The guardrail set. At least five guardrails, including latency p99, answer-acceptance rate, refusal rate, unsafe-content rate, and cost per ticket. For each, specify the baseline, the breach threshold, the breach window (point-in-time or rolling), and the action on breach (auto-rollback, page the owner, or slow the ramp).
The post-deployment monitoring. The online pipeline that samples live traffic for rubric-scoring, the cadence, the dashboard the on-call engineer watches, and the alerting destinations.
The rollback mechanics. The exact feature-flag evaluation cost, the time-to-rollback SLO, and the data-plane effect of a rollback (for example, in-flight requests complete on the new path; new requests arrive on the old path).

Expected artifact: DraftMate-Online-Eval-Plan.md.

Part 4: Human-review console and disagreement adjudication (30 minutes)

Design the human-review console used by the content-quality team. Specify:

The sampling rate and stratification (for example, 2% of production traffic, stratified by ticket category and by the LLM-as-judge score quartile so that low-scoring cases are over-sampled).
The rater UX: what the rater sees (ticket excerpt, retrieval-context signals, candidate reply, reference replies), the rubric they apply, and the time budget per item.
The adjudication rule: what happens when the LLM-as-judge and the human rater disagree by more than one point on any dimension. Whose label enters the golden set. How the disagreement feeds the next calibration round.
The rater-quality controls: inter-rater agreement, hidden-gold audit items, training cadence, and how a rater is offboarded for disagreement drift.

Expected artifact: DraftMate-Human-Review-Console-Spec.md.
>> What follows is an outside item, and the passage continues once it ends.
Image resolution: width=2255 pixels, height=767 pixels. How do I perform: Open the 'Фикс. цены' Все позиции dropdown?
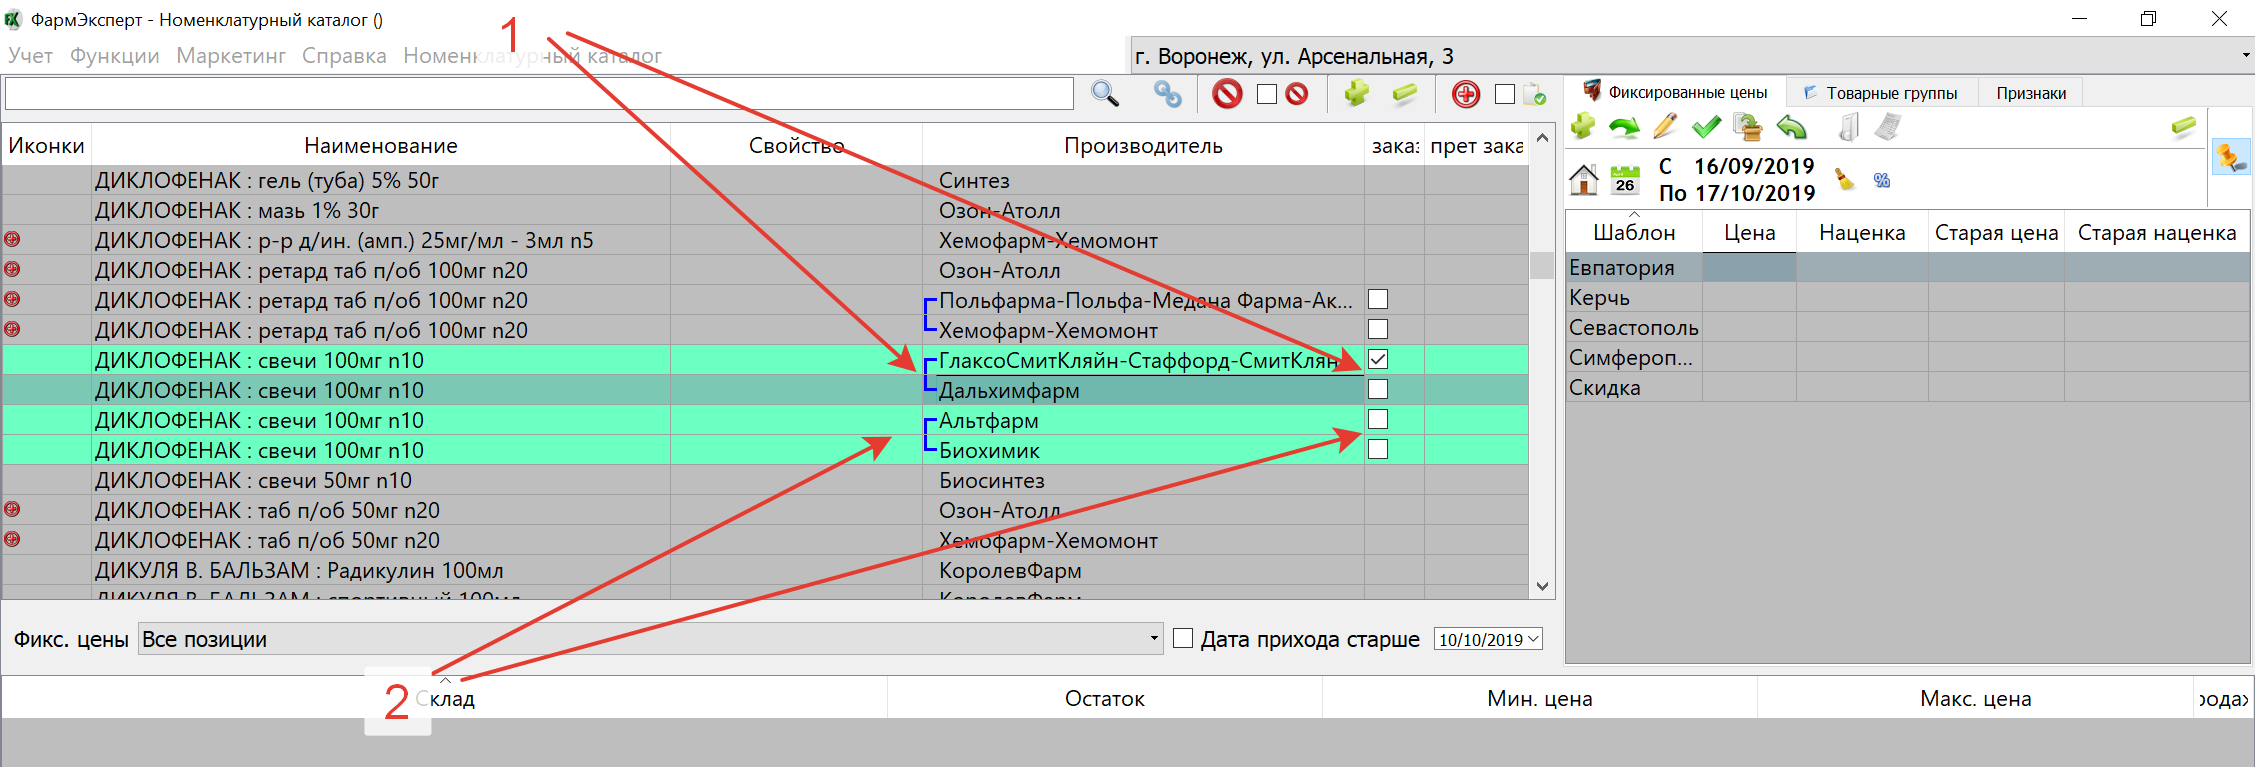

Final deliverable and what good looks like

Package the four artifacts into DraftMate-Evaluation-Harness.md with a one-page summary stating the release-gate readout format (a single go/no-go with the per-dimension subscores), the on-call responsibilities after release, and the cadence on which the harness itself is re-evaluated.
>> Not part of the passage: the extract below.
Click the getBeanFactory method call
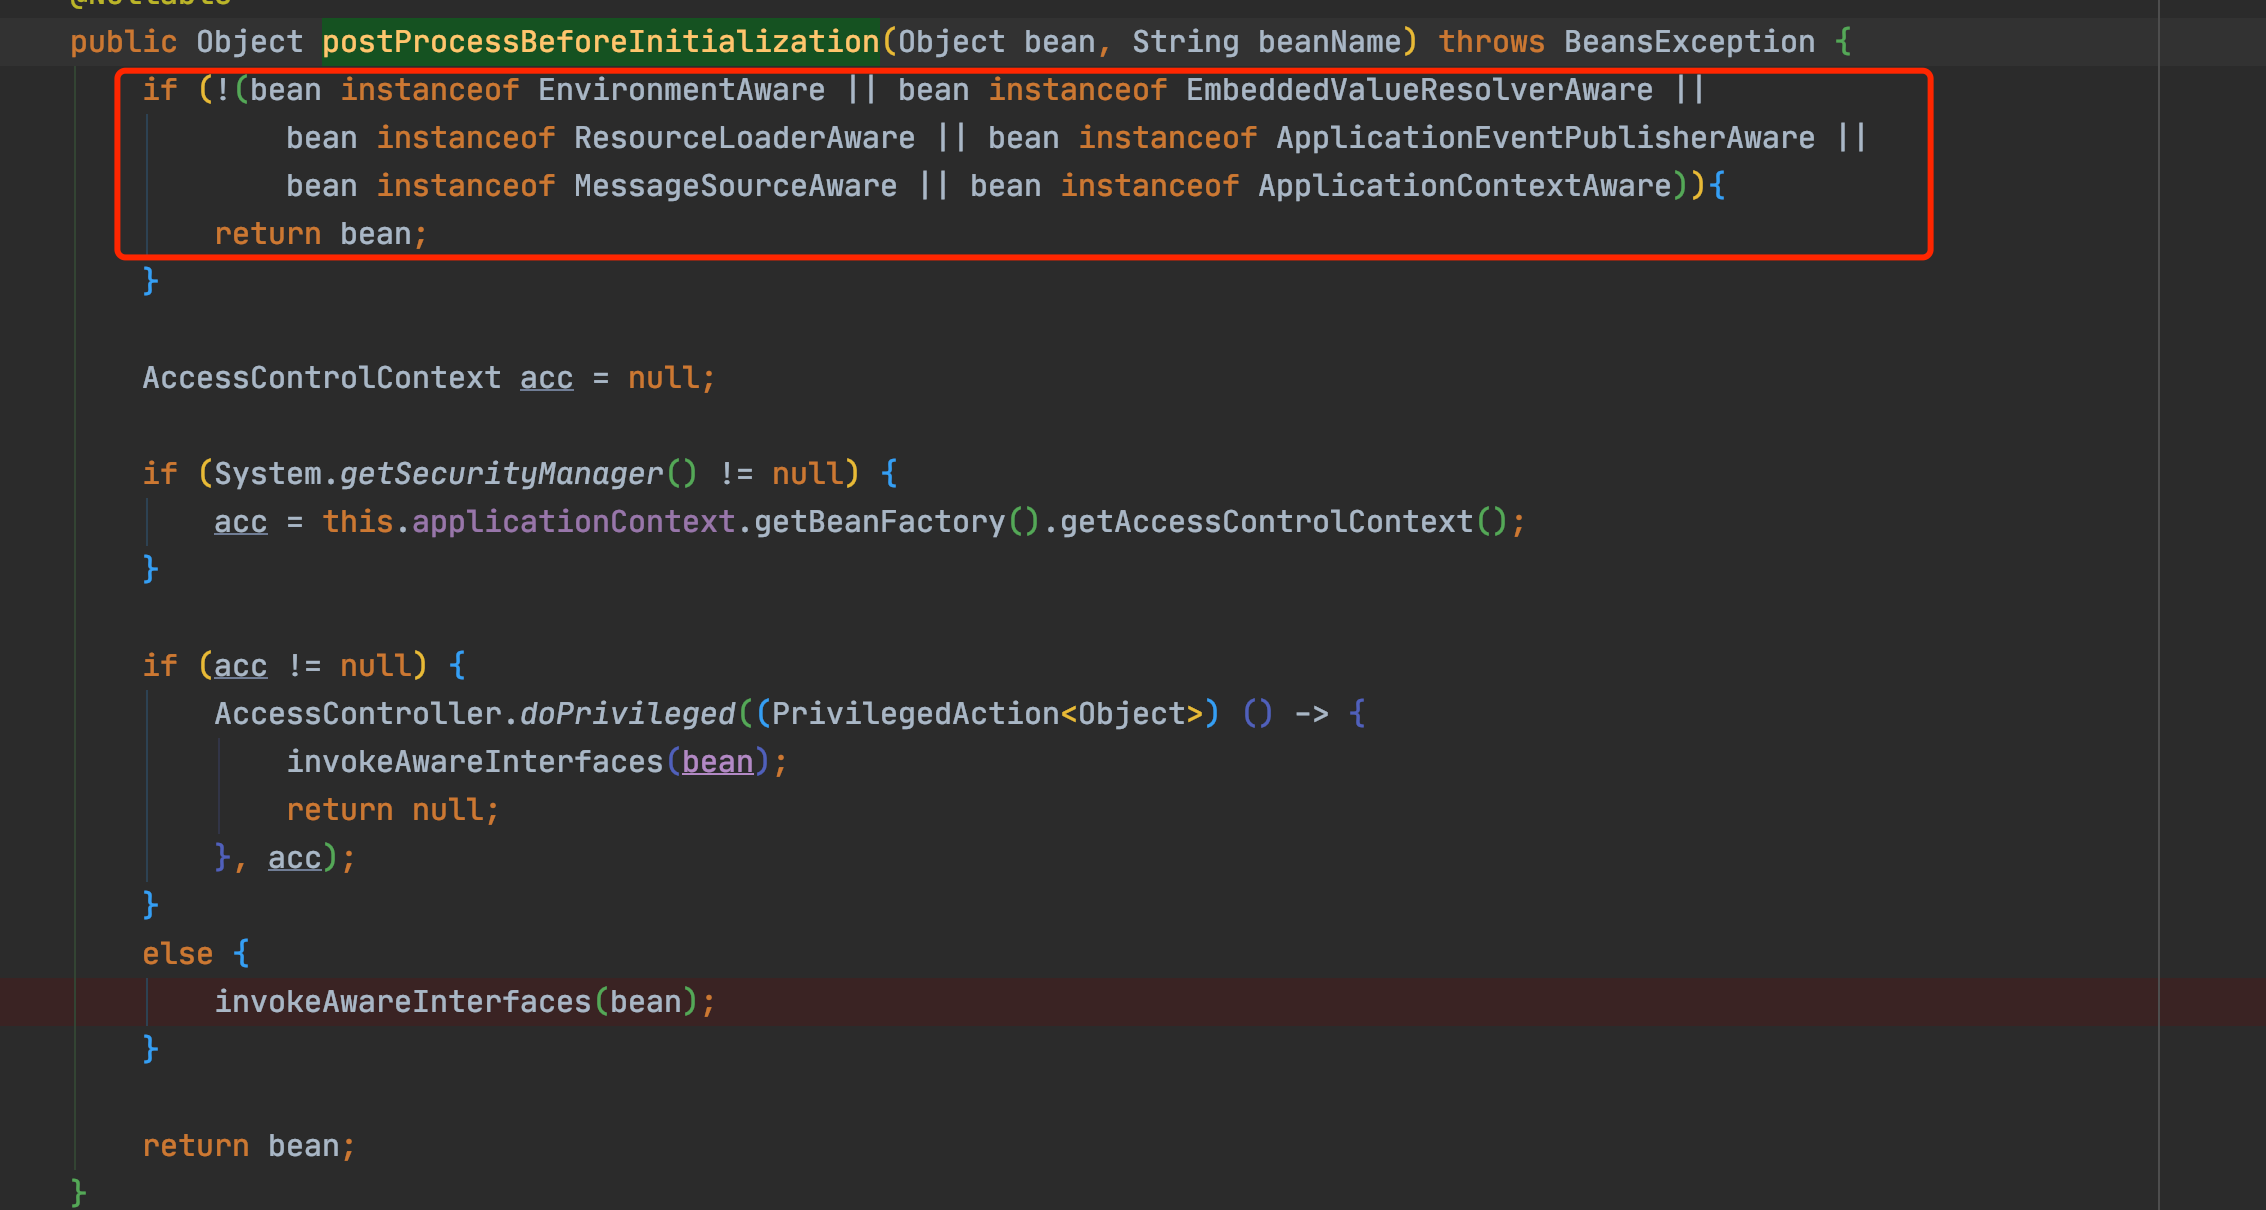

A reviewer will look for: a golden set with a concrete anti-leakage check; at least two deterministic rubric signals anchoring an LLM-as-judge layer; named calibration protocol with an agreement threshold; a canary plan with sample-size mathematics; and a human-review console with a documented disagreement rule. Harnesses that score only with LLM-as-judge and no deterministic anchor fail review; so do harnesses with guardrails but no breach window.